I had such a clusterfuck in my head the other night trying to make sense of what I wanted to code. I felt drained, but not drained enough to stop because I had AI to help me. I prompted Cursor with these half-thought-out prompts, and expected it to infer what I wanted to do. I’ve become so lazy, I did not even reply with what it got wrong. I tried to will it telepathically when I said things like “this is wrong” or “that’s not what I meant” in response to its mistakes, with no initial elaboration on my part. But I had enough energy to give these nudges, and so that’s what I did. I kept trying to gesture to it that I wanted something, like in Spirited Away when No-Face is trying to say “take my money” with little grunts. Take my money. Take my brain. It’s indicative of a frightening form of faith in it.
What is driving me is an addiction to my sense of agency, and the desire to have maximal agency at maximal efficiency, measured by my level of effort and productive output. I want to know that these grunts of mine are making some sort of difference downstream. Grunting into a void is not compelling. Maximizing productivity at the expense of agency is not compelling. I don’t just want to watch the show, I want to direct the show with my thought. At least that’s what my chat history with an AI would have you believe.
I’ve felt this way for a long time, increasingly uncomfortable with the extent to which I and those around me delegate cognition to something or someone else. I remember, before ChatGPT, I used to plead with people not to google things when something was on the tip of their tongue and they wanted to give up. I still similarly caution people about treating AI responses as gospel. Now I see that the biggest danger of AI is not in it telling us falsehoods, it’s in the atrophying of our skills and of our desire to exercise critical thought, patience, and memory.
In my case, this has been fueled by the perception of agency and productivity and the increasingly effective role AI has played. However, the extent to which I appear productive to myself is often an illusion; I have an initial burst of output, only to find out there is bug I am not equipped to address because I have no recall or understanding of the codebase. That recall and understanding would have been cemented by the struggle of doing it myself, had I gone through with it. AI, even with its limited context windows, frequently possesses more context than I do.
Despite this, it’s become increasingly compelling to use AI, especially as a software engineer. So far, though, I have found myself without the discipline to to intervene with what I now consider self-destructive behavior.

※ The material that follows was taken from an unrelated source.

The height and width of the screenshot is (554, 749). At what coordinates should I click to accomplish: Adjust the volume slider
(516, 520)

I’ve thought of having days where I don’t use AI. Think of how far AI has come for me to say something like that. That says something huge about my relationship to AI; I’m not thinking of having a cheat day on Saturdays, where I treat myself to AI, I’m thinking of having a meatless Monday where I allow myself a break. And I’ve been hesitant to take that break because I know that, in terms of real output, I may be hampering myself in the short term. But perhaps I’m helping myself in the long term by allowing myself to keep my faculties regularly exercised instead of being totally complicit in my own cognitive decline.

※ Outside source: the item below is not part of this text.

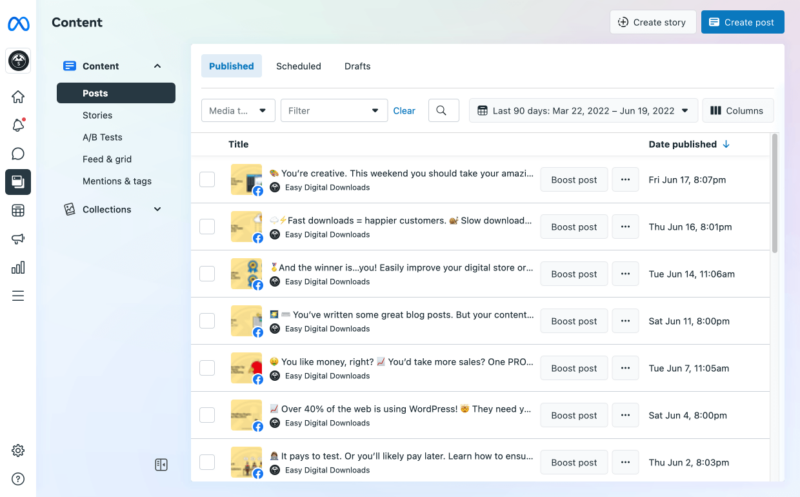Open Insights bar chart icon

coord(18,267)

I know I must sound like opponents of the printing press, concerned that the mass availability of the book would hamper people’s ability and will to memorize information. Even though people have been complaining about technology in similar ways for millennia, I think that the concern of being able to maintain an ability to reason about the world in which one operates is well founded. Yes, delegating, whether writing things down to remember later or asking an AI to draft an email, lightens or changes one’s burden to some extent.

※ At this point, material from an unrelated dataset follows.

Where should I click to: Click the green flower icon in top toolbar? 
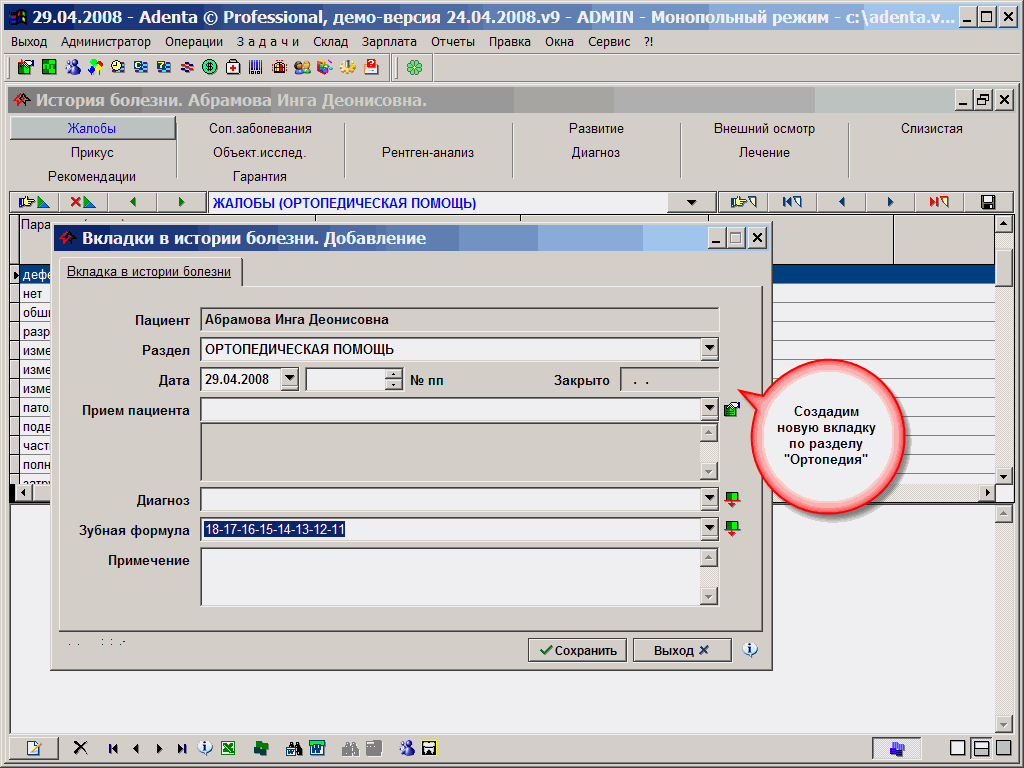coord(414,67)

Relying on anything external to do the thinking for oneself can erode one’s ability to do it effectively. But to delegate or not is a choice that can be made in each moment. Being aware of when you are making these choices, and not mindlessly forming a habit that reinforces itself through learned helplessness, is critical to avoiding the trap. So that’s what I’m going to do — remain mindful of my appreciation for my craft and cognition and make one small decision at a time.